Lately, I keep hearing the old Nike commercials, "Just do it" running through my head. Remember those? When that slogan was flying around and on t-shirts everywhere, I frankly did not get it. "Just do what? And why?" is what I usually thought.
Now, I get it, and I am totally feeling it on a daily basis. It's not like I'm running marathons or performing any amazing athletic feats, but I have been seeing a real difference when I just decide what has to be done, stop thinking about it, and start getting busy doing something about it.
It's not just about exercise, although I have been more active. It's about life and the fact that time is going to pass whether you are sitting around on your butt or actually doing things you love.
I've been reading a ton since I practically quit my job and have so much more time and energy, and a recurring theme that successful people mention is action. Thinking about goals and making lists is nice, but taking action is what gets things done.

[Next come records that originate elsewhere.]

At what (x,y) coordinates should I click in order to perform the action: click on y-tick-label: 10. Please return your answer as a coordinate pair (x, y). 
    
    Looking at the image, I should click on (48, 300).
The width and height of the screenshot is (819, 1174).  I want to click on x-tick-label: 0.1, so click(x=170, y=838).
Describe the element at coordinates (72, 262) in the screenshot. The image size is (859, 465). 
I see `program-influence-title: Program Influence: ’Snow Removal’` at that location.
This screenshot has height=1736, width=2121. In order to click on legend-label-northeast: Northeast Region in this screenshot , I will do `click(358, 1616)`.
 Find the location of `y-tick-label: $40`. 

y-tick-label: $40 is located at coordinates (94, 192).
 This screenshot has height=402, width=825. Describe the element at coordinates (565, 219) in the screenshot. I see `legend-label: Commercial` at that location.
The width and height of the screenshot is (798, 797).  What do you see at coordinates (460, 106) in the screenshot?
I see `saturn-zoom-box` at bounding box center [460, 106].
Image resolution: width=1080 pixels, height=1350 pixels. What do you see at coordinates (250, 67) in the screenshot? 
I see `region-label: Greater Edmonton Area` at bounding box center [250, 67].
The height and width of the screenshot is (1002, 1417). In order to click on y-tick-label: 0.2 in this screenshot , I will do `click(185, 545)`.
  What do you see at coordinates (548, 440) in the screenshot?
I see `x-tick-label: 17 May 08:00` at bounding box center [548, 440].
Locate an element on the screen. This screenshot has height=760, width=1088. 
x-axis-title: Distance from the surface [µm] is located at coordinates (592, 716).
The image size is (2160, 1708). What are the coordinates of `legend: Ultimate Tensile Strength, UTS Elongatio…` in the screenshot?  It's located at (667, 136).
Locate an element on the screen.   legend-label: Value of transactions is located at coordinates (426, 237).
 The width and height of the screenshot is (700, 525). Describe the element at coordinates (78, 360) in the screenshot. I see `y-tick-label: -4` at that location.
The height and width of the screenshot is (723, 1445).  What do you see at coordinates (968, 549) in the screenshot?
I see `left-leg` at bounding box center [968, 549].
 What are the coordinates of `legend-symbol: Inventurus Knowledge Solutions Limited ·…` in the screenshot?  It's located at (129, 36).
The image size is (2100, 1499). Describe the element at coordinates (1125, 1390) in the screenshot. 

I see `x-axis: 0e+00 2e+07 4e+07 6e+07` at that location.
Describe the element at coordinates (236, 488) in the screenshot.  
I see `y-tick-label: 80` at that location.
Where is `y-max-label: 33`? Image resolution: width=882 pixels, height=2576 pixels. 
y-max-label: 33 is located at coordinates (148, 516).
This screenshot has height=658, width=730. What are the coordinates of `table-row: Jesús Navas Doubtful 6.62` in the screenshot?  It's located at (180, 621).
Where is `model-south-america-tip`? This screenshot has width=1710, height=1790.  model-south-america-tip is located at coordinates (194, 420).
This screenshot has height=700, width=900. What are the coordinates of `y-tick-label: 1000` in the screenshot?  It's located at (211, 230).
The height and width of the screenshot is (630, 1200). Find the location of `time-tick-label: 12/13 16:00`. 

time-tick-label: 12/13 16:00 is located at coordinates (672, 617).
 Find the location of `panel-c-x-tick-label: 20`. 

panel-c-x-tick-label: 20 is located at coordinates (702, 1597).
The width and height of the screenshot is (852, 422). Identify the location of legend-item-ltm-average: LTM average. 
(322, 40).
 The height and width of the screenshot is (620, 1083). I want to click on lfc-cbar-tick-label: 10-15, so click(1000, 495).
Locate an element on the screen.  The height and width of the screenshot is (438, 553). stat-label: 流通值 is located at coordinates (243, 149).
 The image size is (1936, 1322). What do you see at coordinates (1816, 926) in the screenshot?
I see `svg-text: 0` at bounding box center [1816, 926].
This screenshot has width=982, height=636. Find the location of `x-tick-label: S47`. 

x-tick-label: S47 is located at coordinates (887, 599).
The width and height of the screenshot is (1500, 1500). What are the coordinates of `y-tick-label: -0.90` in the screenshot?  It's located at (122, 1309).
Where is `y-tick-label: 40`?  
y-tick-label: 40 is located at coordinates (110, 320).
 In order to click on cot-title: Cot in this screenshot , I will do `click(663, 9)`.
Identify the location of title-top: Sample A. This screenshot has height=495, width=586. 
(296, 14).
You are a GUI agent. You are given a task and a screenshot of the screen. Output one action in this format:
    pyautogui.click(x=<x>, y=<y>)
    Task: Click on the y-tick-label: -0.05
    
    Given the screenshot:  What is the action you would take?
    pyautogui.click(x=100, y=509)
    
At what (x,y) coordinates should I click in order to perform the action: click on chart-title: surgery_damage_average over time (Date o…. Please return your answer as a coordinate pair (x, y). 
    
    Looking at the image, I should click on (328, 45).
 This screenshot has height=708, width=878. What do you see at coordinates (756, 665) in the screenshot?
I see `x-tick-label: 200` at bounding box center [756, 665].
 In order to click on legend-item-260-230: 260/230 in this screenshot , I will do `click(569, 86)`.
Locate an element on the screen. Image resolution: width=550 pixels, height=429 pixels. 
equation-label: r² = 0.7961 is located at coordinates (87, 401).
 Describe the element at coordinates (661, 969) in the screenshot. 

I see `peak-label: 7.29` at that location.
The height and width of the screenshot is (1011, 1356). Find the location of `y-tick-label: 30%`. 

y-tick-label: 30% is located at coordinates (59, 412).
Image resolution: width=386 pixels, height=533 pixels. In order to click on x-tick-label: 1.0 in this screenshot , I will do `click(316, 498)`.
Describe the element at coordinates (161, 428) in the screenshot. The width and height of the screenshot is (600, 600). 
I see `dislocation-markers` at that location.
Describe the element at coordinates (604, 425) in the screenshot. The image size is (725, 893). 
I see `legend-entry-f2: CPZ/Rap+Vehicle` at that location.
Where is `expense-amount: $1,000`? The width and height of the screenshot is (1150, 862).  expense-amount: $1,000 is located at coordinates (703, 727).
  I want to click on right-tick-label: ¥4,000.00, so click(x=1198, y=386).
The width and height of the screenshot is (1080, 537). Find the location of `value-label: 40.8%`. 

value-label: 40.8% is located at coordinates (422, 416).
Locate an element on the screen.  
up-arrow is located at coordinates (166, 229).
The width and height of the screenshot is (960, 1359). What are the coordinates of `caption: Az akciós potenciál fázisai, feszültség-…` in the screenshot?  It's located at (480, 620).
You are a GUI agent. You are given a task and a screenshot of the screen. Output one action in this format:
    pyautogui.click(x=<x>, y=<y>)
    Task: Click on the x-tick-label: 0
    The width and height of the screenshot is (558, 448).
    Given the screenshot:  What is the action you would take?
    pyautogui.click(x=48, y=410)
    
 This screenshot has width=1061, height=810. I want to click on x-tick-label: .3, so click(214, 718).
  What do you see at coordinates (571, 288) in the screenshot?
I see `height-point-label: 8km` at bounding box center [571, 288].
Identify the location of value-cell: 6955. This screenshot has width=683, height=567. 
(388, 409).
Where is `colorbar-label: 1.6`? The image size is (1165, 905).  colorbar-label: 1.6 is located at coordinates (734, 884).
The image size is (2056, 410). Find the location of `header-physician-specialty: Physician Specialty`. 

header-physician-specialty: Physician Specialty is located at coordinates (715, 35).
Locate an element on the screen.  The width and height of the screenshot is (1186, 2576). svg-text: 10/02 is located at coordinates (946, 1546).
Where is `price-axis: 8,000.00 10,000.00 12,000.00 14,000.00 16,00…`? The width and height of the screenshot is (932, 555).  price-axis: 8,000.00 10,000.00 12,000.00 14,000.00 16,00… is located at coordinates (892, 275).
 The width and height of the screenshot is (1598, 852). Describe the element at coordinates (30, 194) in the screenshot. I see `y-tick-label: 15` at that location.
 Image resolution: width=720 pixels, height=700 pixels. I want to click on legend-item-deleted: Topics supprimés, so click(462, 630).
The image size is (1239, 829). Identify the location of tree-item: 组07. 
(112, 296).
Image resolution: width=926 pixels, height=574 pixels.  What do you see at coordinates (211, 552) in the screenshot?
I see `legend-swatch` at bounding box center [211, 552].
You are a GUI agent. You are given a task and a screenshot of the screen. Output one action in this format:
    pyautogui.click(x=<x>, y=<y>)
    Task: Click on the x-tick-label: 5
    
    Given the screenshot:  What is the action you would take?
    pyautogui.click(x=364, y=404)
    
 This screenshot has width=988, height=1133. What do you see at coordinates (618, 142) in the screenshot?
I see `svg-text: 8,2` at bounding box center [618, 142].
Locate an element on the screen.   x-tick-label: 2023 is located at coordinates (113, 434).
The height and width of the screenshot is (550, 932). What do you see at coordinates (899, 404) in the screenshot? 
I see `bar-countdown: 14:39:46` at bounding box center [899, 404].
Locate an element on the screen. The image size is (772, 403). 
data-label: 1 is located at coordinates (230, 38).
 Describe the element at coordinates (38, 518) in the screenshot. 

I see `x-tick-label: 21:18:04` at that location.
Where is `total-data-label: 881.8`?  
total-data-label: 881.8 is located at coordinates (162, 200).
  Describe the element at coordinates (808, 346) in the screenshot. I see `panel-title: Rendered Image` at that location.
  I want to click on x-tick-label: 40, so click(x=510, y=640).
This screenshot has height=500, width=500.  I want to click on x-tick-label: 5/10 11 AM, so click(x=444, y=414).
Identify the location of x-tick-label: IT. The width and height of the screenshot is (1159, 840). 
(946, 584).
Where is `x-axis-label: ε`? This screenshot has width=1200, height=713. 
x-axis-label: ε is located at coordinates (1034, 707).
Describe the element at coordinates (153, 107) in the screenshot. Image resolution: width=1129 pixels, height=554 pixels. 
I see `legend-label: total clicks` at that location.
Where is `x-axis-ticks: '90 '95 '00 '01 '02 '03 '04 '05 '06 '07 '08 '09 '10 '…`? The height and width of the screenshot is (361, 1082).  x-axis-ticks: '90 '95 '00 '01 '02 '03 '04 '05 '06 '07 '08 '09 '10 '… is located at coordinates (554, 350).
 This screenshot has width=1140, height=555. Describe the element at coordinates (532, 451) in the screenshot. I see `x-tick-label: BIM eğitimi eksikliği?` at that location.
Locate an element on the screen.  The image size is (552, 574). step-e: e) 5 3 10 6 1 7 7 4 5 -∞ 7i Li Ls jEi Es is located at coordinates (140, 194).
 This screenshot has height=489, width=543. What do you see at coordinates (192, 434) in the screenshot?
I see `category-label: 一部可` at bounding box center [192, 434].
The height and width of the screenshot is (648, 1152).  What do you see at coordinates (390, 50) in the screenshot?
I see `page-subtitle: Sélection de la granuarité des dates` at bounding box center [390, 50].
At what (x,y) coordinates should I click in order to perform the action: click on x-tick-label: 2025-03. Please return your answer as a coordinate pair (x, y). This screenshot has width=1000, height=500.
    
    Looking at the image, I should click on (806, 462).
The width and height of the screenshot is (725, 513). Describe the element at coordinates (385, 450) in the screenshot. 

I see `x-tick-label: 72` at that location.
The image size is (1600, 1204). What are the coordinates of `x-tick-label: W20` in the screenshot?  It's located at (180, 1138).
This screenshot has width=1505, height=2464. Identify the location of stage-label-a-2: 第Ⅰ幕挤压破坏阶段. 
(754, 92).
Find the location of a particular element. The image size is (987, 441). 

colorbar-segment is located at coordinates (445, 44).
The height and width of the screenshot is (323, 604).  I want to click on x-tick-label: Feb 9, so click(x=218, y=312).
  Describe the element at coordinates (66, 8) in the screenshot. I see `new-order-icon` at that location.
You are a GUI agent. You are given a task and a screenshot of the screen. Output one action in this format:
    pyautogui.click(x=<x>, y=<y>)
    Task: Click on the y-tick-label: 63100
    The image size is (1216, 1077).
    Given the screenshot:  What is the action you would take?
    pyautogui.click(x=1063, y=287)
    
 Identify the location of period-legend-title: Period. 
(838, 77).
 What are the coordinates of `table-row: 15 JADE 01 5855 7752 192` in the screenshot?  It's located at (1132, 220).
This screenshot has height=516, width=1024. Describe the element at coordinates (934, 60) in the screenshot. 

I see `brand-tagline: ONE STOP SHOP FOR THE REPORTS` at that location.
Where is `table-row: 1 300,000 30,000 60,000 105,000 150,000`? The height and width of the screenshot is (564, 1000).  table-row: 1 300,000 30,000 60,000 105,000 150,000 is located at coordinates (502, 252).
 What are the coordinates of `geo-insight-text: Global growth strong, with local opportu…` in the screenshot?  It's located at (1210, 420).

So, I want to write. I'm just doing it. I'm clicking away on a daily basis and for a few weeks anyway, I've been sending something out into the paid writing world weekly. As you can imagine, I have not struck it rich in my couple of weeks at it, but I'm getting some responses, and I'm feeling very productive. I'm feeling like maybe I'm a writer.
I also want more music in my life, and I want to play it. I'm trying to just do it. We have guitars and keyboards here, there are a bazillion free lessons on YouTube, so there's really no excuse. If I want to play, I just need to do it. I am well aware that I am not a musical prodigy. In fact, I have a rather painful memory of my college roommates referring to me as "tone deaf." But you know what? I like playing with instruments, and who cares if I will never be a pro? I want to play because I like to play, and I can do that for myself. I no longer live with those roommates, so they don't have to suffer my practice, and my family is generally more accepting of beginning musicians (more so if they are in the other room.) Besides, they are beginners and practice a lot too.
Then there's art. I love creating things, but for a while, it just fell to the back burner. I am a pretty crafty homeschooling mom and have always been into the hands on projects with my kids, but now, I'm also wanting to make sure I make art because I want to, not just squeezing it in as a lesson for my kids. Actually, I think just doing it and creating because it is fun is probably the best lesson I could give them.
I'm also wanting to be stronger and healthier, physically that is. I feel blessed that I've never had a weight problem, especially considering the horrible processed food products I grew up eating, but skinny isn't the same as strong. I reformed my eating habits long ago when I was growing babies, and while I've always walked my dogs and liked hiking, I never really "exercised." Sweating has been something that I have avoided if at all possible. Well, as you can guess, wishing for muscles doesn't make them happen. Visualizing probably helps, but unless it's accompanied by some action, there isn't likely to be any magical muscle transformation.So, I'm doing it. I started with yoga and then pilates, and an occasional dance class, and it feels great. Well, not while I'm doing it- all that core work in pilates makes my eyes loll about in my head and causes me pain in muscles I never knew existed, but later...later I feel great- more energy, better mood and all.
I want to cook. I want to see the world. I want to speak Spanish. I want so many things. And if I am the one that wants these things, I am the one that needs to go for them. For the first time in my life, instead of just thinking about the things I want to do, I am just doing them.
Just doing it actually feels great. It's all baby steps, no book contracts, art shows, concerts, or marathons just yet, but it's at least steps in the right direction.